How email verification works: syntax, MX, and SMTP explained

#email #deliverability #webdev #programming

"Email verification" sounds like one thing, but it's really a stack of checks of increasing depth and cost. Knowing what each layer actually proves helps you pick the right level instead of overpaying for verification you don't need.

Layer 1: syntax

The cheapest check: does the string look like a valid email address? A pragmatic regex catches obvious garbage (asdf, a@@b, trailing spaces). It's instant and free, but weak on its own: nobody@asdf.asdf passes syntax and can't receive a single message.

Layer 2: domain and MX records

Next, does the domain actually accept mail? Every domain that receives email publishes MX (mail exchanger) records in DNS pointing to its mail servers. A quick DNS lookup tells you whether any exist. No MX (and no fallback A record) means the domain can't receive mail, so the address is undeliverable no matter how it's spelled. This single step removes a large class of fakes and dead domains.

Layer 3: SMTP mailbox check

The deepest level connects to the domain's mail server and begins the motions of sending a message to ask whether that specific mailbox exists, without actually delivering anything. It's the only layer that can hint a particular inbox is real, but it comes with real caveats:

It's slow (a live connection per address).
Many servers are "accept-all" and say yes to everything, so the answer is often meaningless.
Lots of providers block or throttle these probes, and outbound port 25 is blocked on most modern hosting, so it's frequently unavailable anyway.
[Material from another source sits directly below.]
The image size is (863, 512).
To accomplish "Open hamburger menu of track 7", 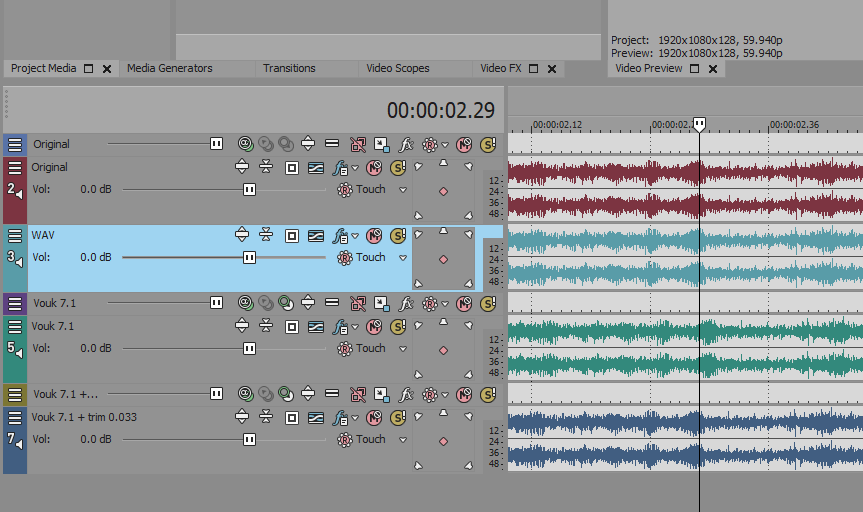I will point(15,418).
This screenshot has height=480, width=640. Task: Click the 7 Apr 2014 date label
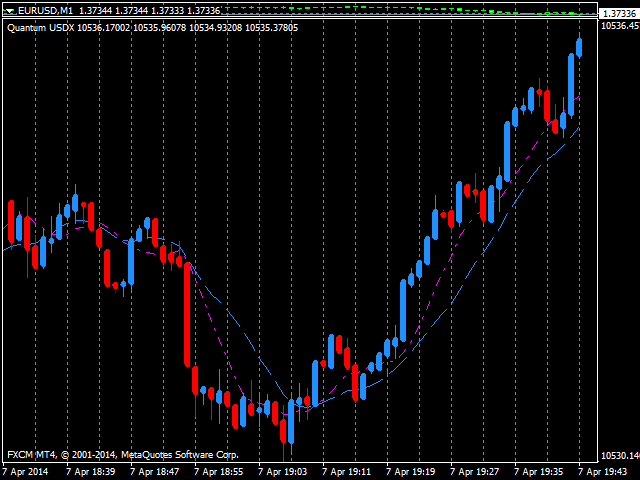[x=26, y=471]
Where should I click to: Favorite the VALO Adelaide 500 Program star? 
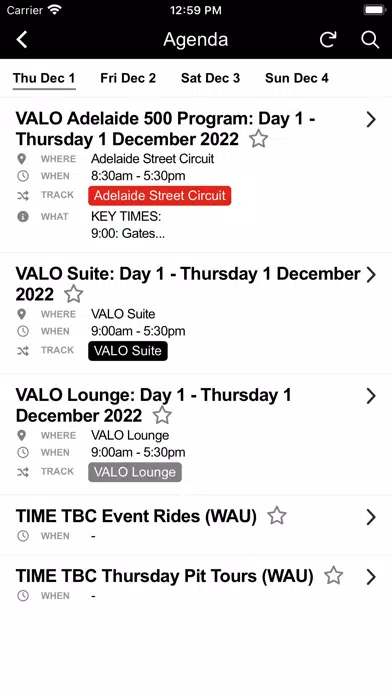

SMTP checks matter most for cleaning old, cold lists, and far less for stopping junk at signup.

The heuristics layer

Alongside those, useful verification adds signal that has nothing to do with deliverability per se:

Disposable detection: is it a throwaway provider?
Role detection: is it info@ or admin@ rather than a person?
Typo suggestions: "did you mean gmail.com?" for gmial.com.
A deliverability score: one 0–100 number that rolls it all up so you can just threshold on it.

Which layers do you actually need?

For the most common job, validating emails at signup, syntax + MX + the heuristics catch the overwhelming majority of bad addresses, instantly and cheaply. Live SMTP probing adds cost and unreliability for little extra benefit in that context, and is mainly worth it for bulk cleaning of stale lists.

So before reaching for the heaviest, slowest option, ask what you're actually trying to prevent. For most signup forms, the first two layers plus a few heuristics are all you need.

Disclosure: I build an email verification API, which is why I spend time thinking about this. The post is vendor-neutral; the layers apply to any tool you choose.